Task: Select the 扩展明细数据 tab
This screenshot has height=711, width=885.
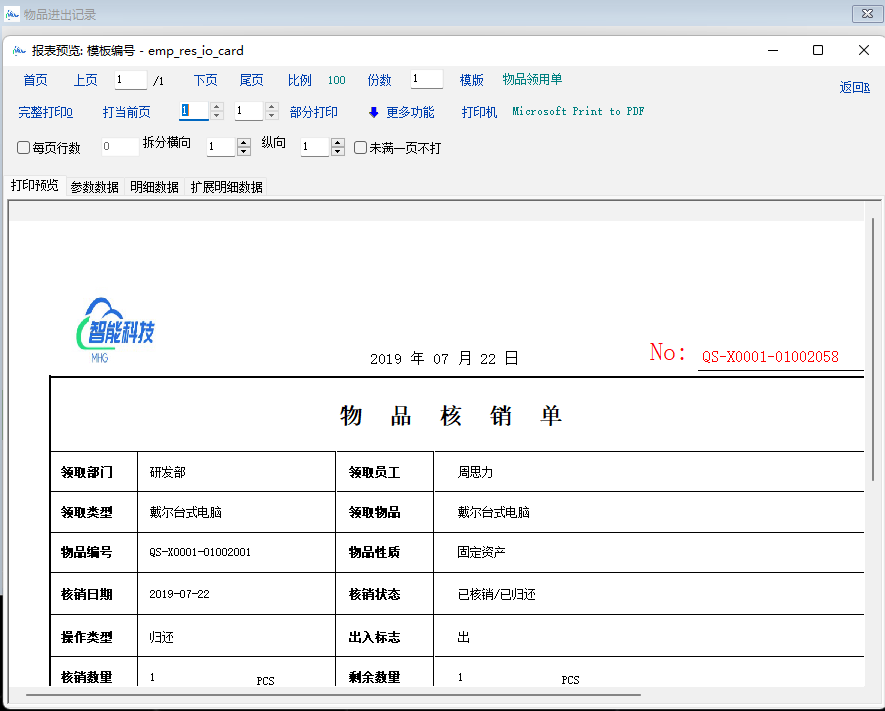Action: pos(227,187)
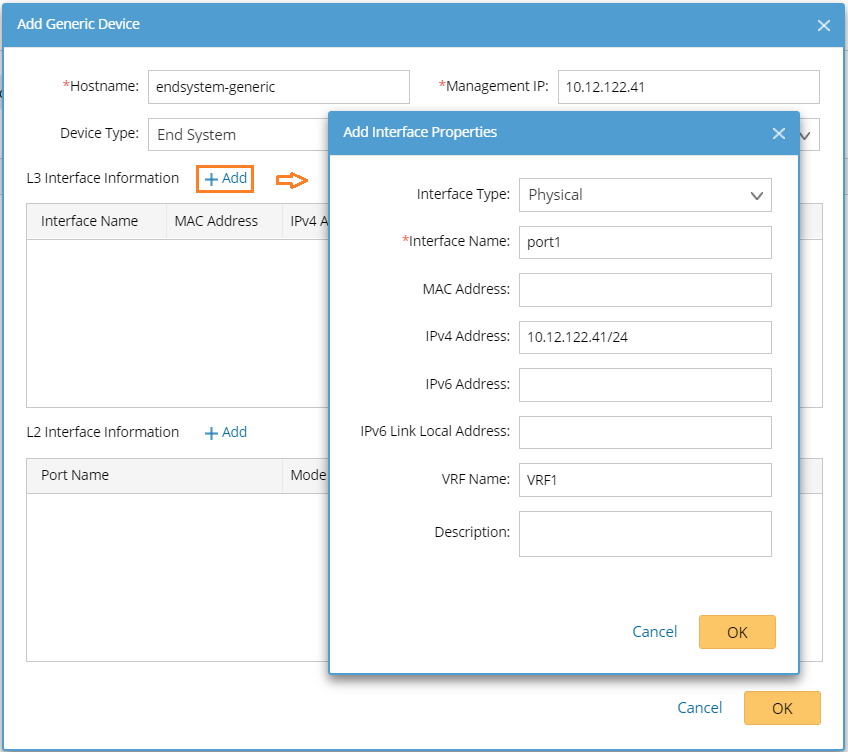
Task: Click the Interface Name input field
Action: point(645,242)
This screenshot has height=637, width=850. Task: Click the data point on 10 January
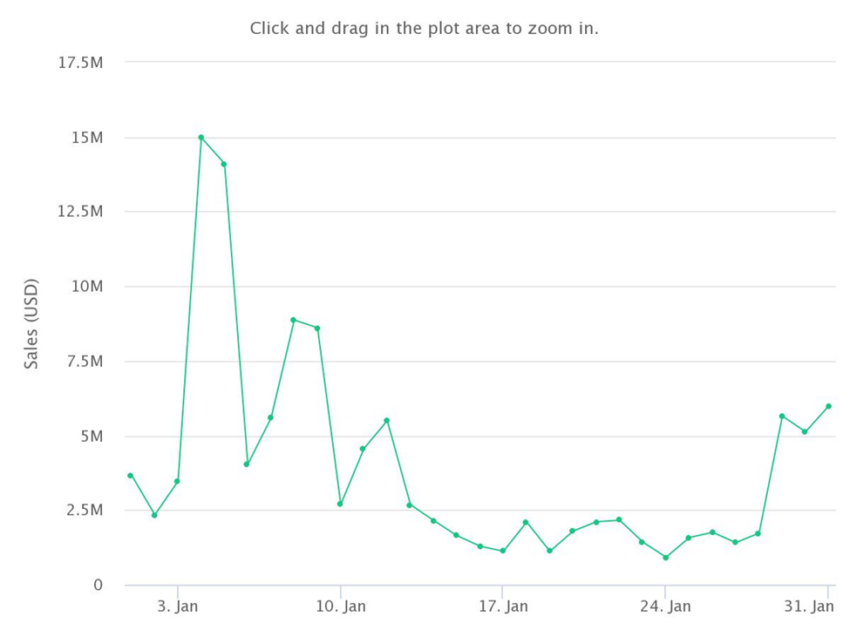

▶ WORK ORDER:
Please give the data again unaltered, leaving out any images.

▶ ANSWER TO THE PROBLEM:
Task: Select the 扩展明细数据 tab
This screenshot has height=711, width=885.
Action: pos(227,187)
Task: Click the Interface Name input field
Action: point(645,242)
This screenshot has height=637, width=850. Task: Click the data point on 10 January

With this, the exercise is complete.